• _Extrait retenu_:
_ _ _ _ _

2017 se termine, moins bien qu’elle n’a commencé. Les toutes dernières semaines ont été éprouvantes et source d’inquiétudes. On espérait, en début d’année, une accalmie, un apaisement sur l’ensemble des fronts, des avancées politiques, économiques, technologiques et sociales. Au final, le bilan est très mitigé. Au fond, on est plus déçu que soulagé.
La croissance sort à peine la tête de l’eau, au mieux 2,2%. Pas assez pour soulager les caisses de l’Etat, endiguer le flot des chômeurs qui menace de couper le pays en deux, stopper l’emballement de la dette et l’explosion du déficit extérieur, terrasser l’hydre de l’inflation, et adoucir les conditions de vie des pauvres et des moins pauvres.
Sans croissance – qu’elle soit inclusive ou non – point de salut. Il devient difficile, sinon impossible, de soustraire de la précarité, de la pauvreté et de la misère les exclus d’hier et d’aujourd’hui, qui se recrutent désormais jusque dans les couches périphériques de la classe moyenne. Celle-ci s’effrite et se rétrécie comme peau de chagrin. Le pays perd du coup sa principale force de développement, de régulation et d’équilibre.
La classe moyenne, autrefois symbole de réussite et fierté de notre modèle républicain, est happée et tirée vers le bas, victime qu’elle est de la panne de l’ascenseur social, de l’atonie de la croissance, de l’érosion monétaire sous l’effet décapant de l’inflation, voire de l’altération des valeurs morales qui ne sont plus ce qu’elles étaient. La classe moyenne, qui part en lambeaux est, d’une certaine manière, à l’image du dinar dont elle subit le même sort, en même temps que les effets douloureux de sa dépréciation que rien ne semble arrêter.
En 2017, les fruits n’étaient pas à la hauteur de la promesse des fleurs. Ils se sont même abîmés plus qu’on pouvait le craindre. Il s’est, en effet, créé peu de richesses. Et, ironie de l’histoire, elles étaient mal réparties, autant dire de façon très inégalitaire. Le risque n’est pas exclu qu’il n’y aurait, à l’allure à laquelle se désagrège la classe moyenne, que des riches d’un côté, et des pauvres de l’autre.

_ _ _ _ _

• _Consignes à suivre_:
Reproduisez le passage de la chronique sur le bilan de 2017 qui va de « La classe moyenne, autrefois » jusqu'à « ne semble arrêter. », en y remplaçant « dinar » par « franc ».

• _Section des données_:

_ _ _ _ _

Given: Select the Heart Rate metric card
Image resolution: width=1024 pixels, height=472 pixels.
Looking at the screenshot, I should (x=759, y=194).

_ _ _ _ _

• _Tâche accomplie_:
La classe moyenne, autrefois symbole de réussite et fierté de notre modèle républicain, est happée et tirée vers le bas, victime qu’elle est de la panne de l’ascenseur social, de l’atonie de la croissance, de l’érosion monétaire sous l’effet décapant de l’inflation, voire de l’altération des valeurs morales qui ne sont plus ce qu’elles étaient. La classe moyenne, qui part en lambeaux est, d’une certaine manière, à l’image du franc dont elle subit le même sort, en même temps que les effets douloureux de sa dépréciation que rien ne semble arrêter.